DATASET ENTRIES START

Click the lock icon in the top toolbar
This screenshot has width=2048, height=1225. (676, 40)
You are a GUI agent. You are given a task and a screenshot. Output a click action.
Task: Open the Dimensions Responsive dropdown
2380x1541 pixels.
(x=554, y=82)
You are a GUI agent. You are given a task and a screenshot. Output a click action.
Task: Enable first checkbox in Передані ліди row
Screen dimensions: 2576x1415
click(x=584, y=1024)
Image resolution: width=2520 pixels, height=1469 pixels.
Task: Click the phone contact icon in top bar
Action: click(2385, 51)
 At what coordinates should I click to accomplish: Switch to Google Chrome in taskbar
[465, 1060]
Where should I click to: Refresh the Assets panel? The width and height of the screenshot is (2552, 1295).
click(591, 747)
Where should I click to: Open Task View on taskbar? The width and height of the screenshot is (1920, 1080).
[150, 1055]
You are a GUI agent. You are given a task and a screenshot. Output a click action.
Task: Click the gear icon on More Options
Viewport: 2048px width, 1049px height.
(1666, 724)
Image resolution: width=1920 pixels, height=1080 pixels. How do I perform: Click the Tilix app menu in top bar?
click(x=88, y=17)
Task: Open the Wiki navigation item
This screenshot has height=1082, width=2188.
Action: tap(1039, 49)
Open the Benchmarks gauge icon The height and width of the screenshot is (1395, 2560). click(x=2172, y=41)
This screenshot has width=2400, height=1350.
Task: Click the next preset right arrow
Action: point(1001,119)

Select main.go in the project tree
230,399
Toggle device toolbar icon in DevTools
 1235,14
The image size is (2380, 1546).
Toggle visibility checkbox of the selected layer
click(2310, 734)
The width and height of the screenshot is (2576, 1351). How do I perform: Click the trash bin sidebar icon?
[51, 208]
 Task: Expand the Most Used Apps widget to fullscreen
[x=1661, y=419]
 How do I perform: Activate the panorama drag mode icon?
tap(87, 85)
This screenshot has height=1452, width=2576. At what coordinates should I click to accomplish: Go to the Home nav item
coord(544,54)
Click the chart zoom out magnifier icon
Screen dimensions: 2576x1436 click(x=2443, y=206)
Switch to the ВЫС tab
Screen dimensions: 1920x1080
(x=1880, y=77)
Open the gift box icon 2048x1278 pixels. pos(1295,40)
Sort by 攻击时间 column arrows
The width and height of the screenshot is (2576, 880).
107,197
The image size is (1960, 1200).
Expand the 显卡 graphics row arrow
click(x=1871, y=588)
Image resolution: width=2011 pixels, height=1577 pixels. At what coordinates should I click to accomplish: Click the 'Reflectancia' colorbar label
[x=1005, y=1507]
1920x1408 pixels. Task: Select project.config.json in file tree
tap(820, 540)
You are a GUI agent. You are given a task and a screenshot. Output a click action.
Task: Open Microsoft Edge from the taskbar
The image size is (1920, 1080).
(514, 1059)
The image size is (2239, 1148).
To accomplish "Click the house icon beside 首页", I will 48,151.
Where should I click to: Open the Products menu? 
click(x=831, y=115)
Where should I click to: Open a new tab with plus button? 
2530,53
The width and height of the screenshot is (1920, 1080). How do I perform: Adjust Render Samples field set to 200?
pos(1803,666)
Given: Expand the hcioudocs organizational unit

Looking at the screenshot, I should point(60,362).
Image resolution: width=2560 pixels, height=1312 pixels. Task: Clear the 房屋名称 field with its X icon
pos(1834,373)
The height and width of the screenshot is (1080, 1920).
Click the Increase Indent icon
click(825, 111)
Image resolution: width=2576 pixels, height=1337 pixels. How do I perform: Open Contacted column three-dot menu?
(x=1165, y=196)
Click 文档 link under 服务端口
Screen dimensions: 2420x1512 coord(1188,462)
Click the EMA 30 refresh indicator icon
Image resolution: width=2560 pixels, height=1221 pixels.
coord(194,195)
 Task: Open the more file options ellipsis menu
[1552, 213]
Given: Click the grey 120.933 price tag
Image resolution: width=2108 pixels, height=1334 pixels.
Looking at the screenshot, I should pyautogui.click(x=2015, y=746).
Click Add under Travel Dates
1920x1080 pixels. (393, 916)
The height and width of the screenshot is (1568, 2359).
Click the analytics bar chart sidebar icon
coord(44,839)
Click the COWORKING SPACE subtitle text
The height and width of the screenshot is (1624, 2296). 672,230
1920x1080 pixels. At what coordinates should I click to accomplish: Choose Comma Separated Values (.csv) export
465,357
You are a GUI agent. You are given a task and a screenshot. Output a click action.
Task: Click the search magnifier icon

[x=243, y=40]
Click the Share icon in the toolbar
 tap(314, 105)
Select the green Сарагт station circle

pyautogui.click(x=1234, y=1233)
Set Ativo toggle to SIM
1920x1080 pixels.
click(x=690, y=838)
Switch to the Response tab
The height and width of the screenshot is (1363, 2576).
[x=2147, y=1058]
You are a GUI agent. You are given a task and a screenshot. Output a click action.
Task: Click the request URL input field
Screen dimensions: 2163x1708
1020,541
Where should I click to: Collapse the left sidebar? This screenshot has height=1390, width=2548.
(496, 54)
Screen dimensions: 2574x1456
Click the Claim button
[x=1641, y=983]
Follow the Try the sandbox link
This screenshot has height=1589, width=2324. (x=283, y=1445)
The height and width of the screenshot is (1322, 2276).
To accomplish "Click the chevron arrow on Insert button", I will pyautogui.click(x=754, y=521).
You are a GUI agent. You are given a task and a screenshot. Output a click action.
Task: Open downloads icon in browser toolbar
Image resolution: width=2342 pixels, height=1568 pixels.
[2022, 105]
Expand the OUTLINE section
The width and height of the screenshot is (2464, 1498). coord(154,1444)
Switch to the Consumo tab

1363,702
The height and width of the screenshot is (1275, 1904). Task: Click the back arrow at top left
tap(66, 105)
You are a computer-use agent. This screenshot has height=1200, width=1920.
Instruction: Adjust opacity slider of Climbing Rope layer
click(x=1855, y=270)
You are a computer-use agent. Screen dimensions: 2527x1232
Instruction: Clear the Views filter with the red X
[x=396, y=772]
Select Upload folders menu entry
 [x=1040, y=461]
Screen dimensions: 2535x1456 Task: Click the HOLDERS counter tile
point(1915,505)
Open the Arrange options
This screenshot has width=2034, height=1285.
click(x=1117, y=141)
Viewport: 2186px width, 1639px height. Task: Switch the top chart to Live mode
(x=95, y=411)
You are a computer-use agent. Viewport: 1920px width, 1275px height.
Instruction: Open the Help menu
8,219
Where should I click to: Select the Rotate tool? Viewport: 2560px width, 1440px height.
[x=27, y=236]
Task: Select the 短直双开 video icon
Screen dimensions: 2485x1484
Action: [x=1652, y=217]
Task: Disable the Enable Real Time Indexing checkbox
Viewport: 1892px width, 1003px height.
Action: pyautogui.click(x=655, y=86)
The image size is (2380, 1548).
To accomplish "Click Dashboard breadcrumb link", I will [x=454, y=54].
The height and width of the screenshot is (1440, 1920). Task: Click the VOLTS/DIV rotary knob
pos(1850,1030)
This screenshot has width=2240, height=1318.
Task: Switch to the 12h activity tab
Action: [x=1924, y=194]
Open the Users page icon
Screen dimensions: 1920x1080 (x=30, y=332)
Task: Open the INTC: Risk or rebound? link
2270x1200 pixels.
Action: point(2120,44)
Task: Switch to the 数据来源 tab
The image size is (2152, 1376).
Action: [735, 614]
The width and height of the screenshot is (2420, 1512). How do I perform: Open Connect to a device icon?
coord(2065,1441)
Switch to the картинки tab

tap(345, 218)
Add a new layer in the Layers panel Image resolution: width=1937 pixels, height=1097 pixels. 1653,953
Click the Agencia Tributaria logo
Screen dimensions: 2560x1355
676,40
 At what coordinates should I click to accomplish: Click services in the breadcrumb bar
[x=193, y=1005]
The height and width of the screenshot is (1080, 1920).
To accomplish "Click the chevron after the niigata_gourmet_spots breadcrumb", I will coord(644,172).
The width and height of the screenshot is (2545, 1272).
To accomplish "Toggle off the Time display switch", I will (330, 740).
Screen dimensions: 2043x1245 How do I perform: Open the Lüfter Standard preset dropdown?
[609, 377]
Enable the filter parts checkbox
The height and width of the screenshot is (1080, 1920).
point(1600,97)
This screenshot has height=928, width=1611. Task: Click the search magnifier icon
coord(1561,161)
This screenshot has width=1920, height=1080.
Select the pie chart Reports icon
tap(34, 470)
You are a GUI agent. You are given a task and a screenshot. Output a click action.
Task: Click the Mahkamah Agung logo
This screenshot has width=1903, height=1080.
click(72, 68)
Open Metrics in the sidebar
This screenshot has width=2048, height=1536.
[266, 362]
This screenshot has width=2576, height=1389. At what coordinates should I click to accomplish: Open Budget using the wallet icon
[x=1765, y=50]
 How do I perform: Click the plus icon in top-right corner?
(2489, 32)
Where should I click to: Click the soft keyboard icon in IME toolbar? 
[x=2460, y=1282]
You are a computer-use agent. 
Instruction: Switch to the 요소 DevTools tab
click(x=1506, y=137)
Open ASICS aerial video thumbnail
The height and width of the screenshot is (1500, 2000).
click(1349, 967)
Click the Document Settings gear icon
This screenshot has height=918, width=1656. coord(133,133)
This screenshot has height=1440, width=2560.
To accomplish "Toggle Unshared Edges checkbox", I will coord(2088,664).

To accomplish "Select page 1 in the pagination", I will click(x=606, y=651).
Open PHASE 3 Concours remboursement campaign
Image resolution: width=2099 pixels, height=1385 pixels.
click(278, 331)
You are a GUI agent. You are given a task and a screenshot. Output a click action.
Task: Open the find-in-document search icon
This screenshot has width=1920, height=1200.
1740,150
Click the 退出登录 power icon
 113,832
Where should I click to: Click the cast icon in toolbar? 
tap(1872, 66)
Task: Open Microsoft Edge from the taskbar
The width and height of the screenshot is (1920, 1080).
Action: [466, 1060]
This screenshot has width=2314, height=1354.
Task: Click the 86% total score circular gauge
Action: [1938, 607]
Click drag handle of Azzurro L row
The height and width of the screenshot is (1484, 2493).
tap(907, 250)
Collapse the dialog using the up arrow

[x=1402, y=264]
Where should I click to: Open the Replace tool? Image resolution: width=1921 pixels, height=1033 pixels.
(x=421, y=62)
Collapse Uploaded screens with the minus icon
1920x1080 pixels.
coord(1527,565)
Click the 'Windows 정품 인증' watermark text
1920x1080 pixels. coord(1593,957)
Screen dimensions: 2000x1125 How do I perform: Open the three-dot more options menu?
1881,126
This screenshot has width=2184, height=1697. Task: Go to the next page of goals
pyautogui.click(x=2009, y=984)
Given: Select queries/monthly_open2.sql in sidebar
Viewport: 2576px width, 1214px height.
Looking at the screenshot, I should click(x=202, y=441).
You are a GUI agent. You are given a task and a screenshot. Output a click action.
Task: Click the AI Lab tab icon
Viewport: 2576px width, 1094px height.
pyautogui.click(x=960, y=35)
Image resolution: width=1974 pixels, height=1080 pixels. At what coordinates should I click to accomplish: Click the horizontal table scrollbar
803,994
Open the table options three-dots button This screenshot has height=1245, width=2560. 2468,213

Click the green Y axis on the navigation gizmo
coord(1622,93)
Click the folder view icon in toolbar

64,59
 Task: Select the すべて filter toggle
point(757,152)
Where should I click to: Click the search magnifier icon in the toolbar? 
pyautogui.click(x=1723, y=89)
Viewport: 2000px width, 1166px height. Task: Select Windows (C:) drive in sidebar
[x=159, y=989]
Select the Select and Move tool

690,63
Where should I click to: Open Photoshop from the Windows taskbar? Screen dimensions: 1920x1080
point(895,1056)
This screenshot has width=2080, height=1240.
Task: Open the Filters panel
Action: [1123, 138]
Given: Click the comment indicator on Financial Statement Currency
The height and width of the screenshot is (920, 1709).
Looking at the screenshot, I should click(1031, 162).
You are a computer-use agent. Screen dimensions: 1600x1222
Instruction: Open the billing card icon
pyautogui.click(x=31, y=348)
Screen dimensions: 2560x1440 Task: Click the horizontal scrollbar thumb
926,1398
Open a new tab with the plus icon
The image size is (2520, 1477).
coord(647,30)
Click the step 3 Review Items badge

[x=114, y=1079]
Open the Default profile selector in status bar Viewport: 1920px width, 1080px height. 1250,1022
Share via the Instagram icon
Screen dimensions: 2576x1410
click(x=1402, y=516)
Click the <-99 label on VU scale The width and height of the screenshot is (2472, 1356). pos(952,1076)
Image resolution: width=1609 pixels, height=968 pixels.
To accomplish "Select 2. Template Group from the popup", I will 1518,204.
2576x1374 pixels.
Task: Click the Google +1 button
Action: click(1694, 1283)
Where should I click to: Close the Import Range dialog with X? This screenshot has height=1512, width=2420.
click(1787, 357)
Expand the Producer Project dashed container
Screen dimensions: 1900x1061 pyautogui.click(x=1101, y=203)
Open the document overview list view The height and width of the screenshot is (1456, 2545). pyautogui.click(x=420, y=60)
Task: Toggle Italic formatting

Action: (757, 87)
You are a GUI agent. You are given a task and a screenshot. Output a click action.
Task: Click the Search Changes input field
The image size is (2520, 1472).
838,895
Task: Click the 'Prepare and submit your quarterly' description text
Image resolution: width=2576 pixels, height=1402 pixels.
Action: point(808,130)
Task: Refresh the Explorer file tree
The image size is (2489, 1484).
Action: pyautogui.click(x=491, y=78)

DATASET ENTRIES END

Set down only the lines above that fall between the line holding "Click the Claim button" and the line holding "Task: Open downloads icon in browser toolbar", inclusive, keeping each exact.

■ TASK OUTPUT:
Click the Claim button
[x=1641, y=983]
Follow the Try the sandbox link
This screenshot has height=1589, width=2324. (x=283, y=1445)
The height and width of the screenshot is (1322, 2276).
To accomplish "Click the chevron arrow on Insert button", I will pyautogui.click(x=754, y=521).
You are a GUI agent. You are given a task and a screenshot. Output a click action.
Task: Open downloads icon in browser toolbar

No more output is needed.